Perchance to Dream

In the time of CoronaVirus, I am sure I am not the only person having strange dreams.

Funnily, they so far don’t involve having the virus itself, per se.  But they are dreams about safety.

Many of them involve my now 40-something son.  Except he isn’t that age in my dreams. He’s anywhere from toddler to teen.  The dream itself is about struggling to find a job so I can safely get him back home to some unidentified place in California, where he spent his formative years.

I know this is anxiety for his safety now, mostly because he is my son, but also because he is a healthcare worker.  It is being expressed in the economic anxiety I lived with for so many years as a single working mother, trying to provide a more secure “middle class” home for him than the one in which I grew up.

Also, as I have lived in Georgia for more than 20 years in retirement, I am REALLY missing California right now.  Georgia may offer more house for the money, but California isn’t opening up tattoo parlors today when the state hasn’t hit its peak viral rate yet, either.

I am dreaming about my parents who raised me and my Uncle Dick and Aunt Norma.  They somehow figure into my dreams about  getting my son to safety by finding a job.  I am not sure why, since they lived in Indiana and Michigan, respectively, during my California years.

Perhaps an underlying gnawing about not returning to my own family when I divorced after six years of marriage?  But had I done that, my son would have grown up not knowing his father.  As I am unsure who my birth father was, it was, again, something I didn’t want for him.

People I loved early in my life have also shown up.  My summer neighbor, Tom, for example.

I grew up in a community that was small, rural farming in the fall through spring months, and a summer lake-side resort Memorial Day to Labor Day.  We lived in our modest cottage home year round.  Our neighbors in summer were the more well-to-do from larger cities in the northeast triangle of Indiana-Ohio-Michigan.  Bankers.  Telephone company executives.  Insurance agency owners.  Construction company owners.

I adored Tom, though considering he spent one July 4th throwing cherry bombs in my general direction, you might wonder why.

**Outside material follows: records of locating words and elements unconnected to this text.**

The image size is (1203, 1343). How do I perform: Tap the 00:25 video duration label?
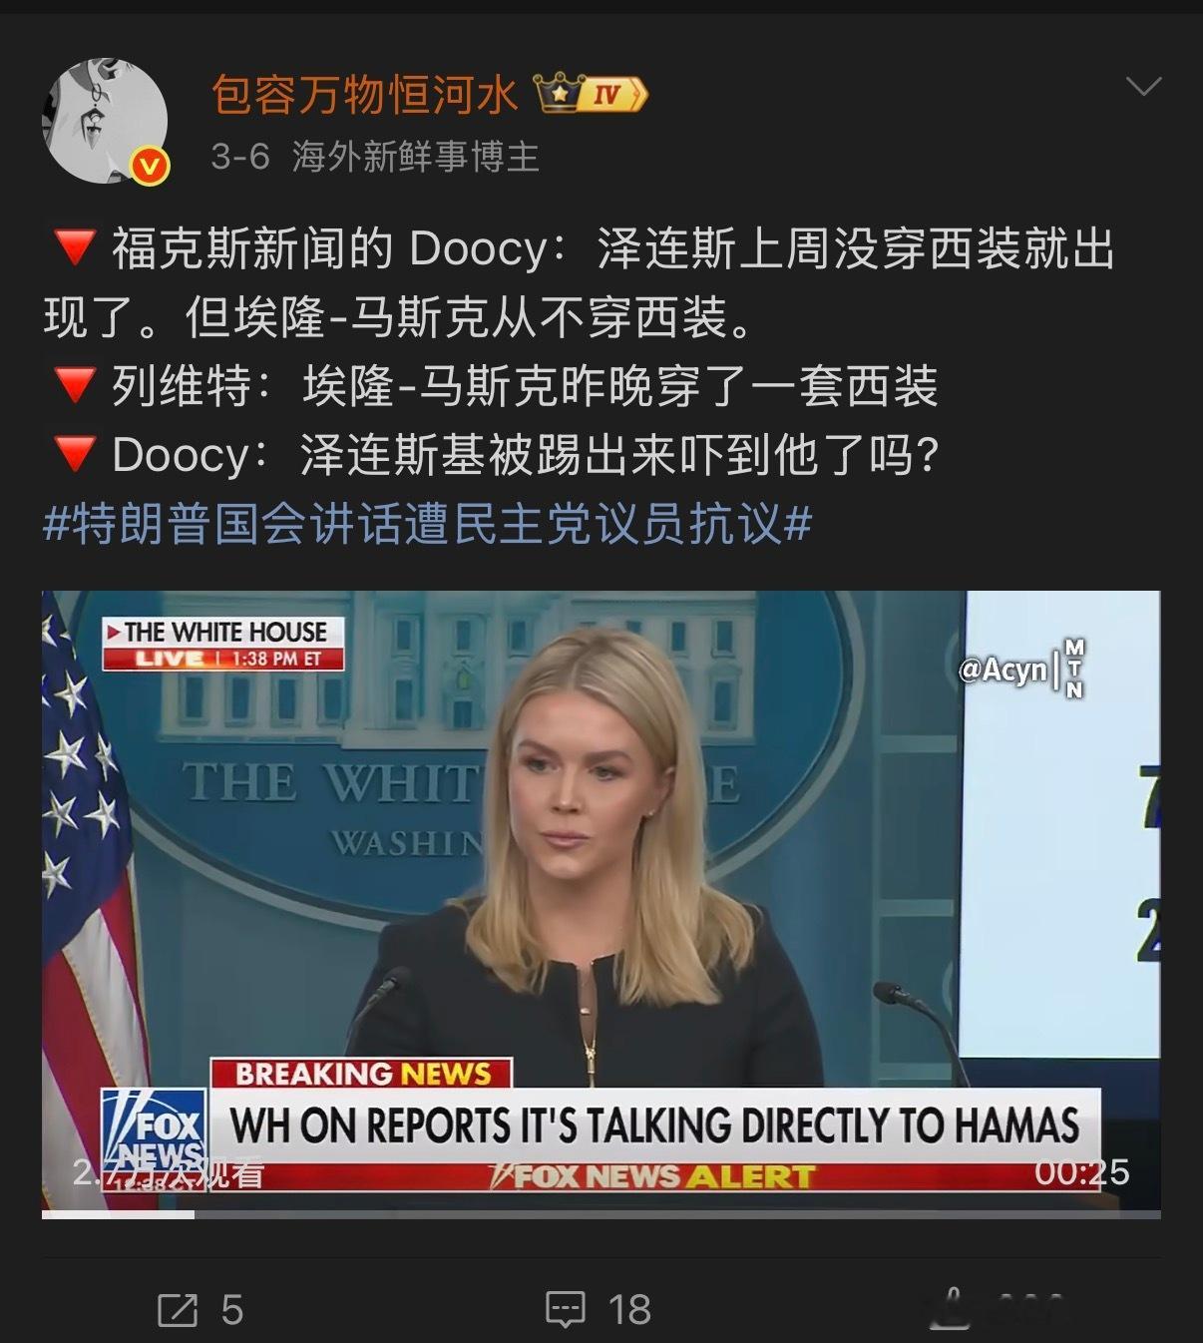coord(1081,1171)
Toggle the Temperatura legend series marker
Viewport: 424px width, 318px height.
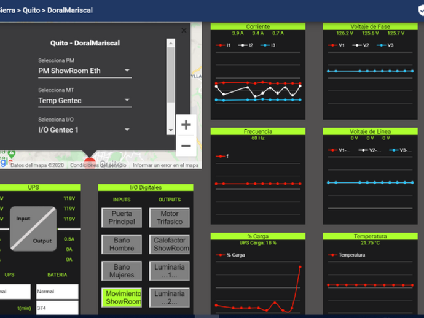(x=332, y=255)
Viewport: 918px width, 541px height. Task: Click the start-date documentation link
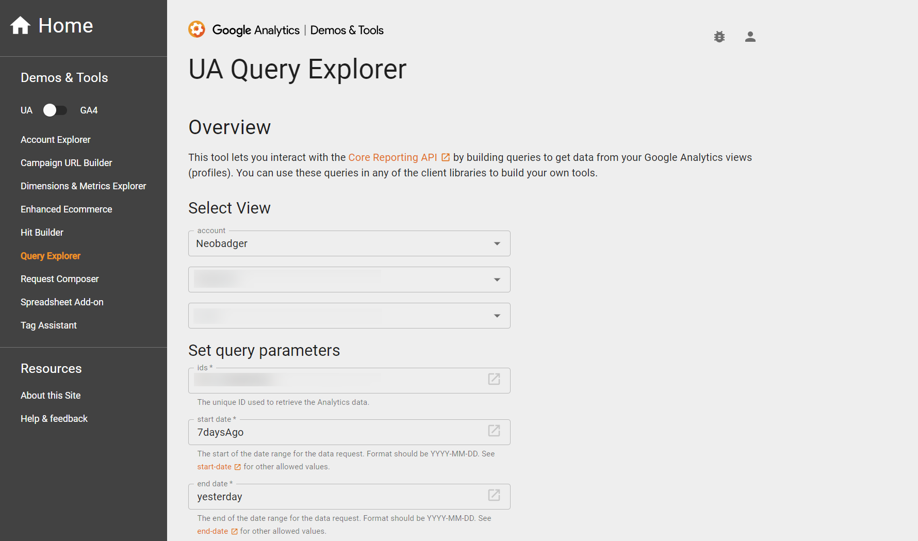tap(213, 466)

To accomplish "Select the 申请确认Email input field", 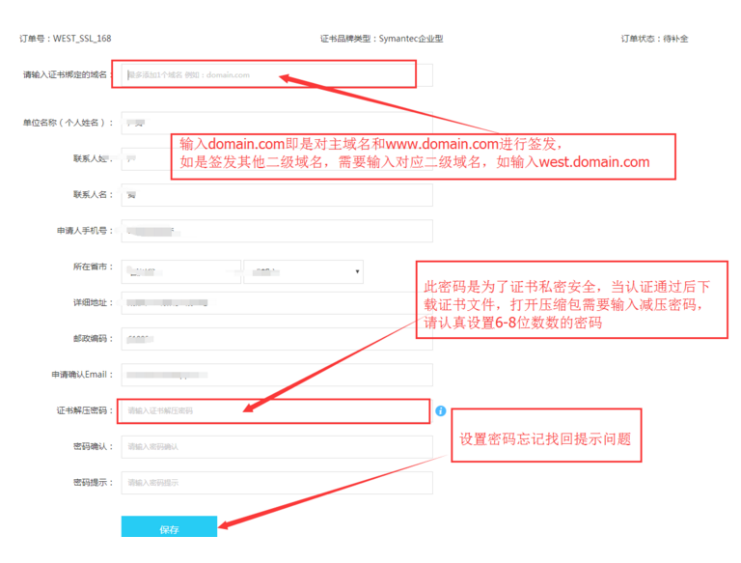I will pos(276,375).
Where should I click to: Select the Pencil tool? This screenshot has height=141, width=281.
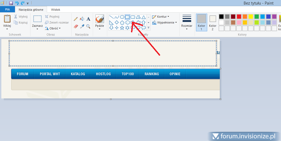pos(76,19)
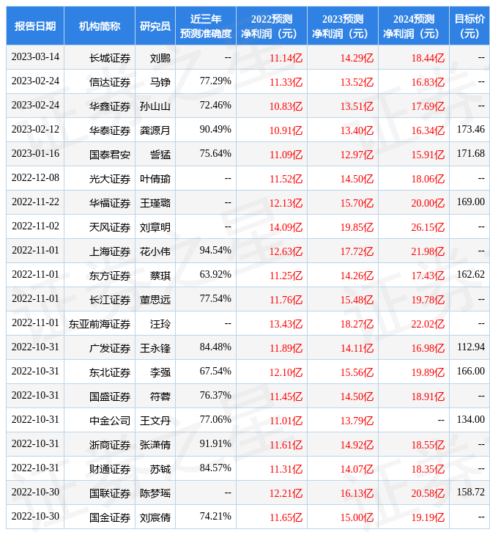Select the 173.46 target price cell
This screenshot has height=535, width=490.
470,130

I think it was because of the night he pounded on our screen door when my parents were having a drunken argument heard throughout the neighborhood.  He grabbed me, took me a distance away from the house, and made sure I was safe among other adults until my parents calmed down.

For that and many other reasons, he was my hero.

I have also had dreams of my junior high school crush, Jimmy.  They are dreams of what kind of relationship might have formed had my parents not moved to Ohio just as I started freshman year.

When I see my friends sitting at Church holding hands with the sweethearts they married right out of high school 40, 50, 60 years later, I always think of Jimmy and what mighta, coulda, shoulda? been.

So far, there have been no dreams of my earliest college days at Indiana University studying Comparative Literature before I joined the Navy and ended up in California for 20 years.  No dreams about being the professor one of my therapists always said I should have been, the books I should have written.

But we can only go back in time in our dreams, whatever they may be.

Whether to search for safety for those we most love or for ourselves from those we once loved, the nightmarish reality of COVID-19 in our lives has turned our sweet dreams into something we reach out for but can no longer grasp.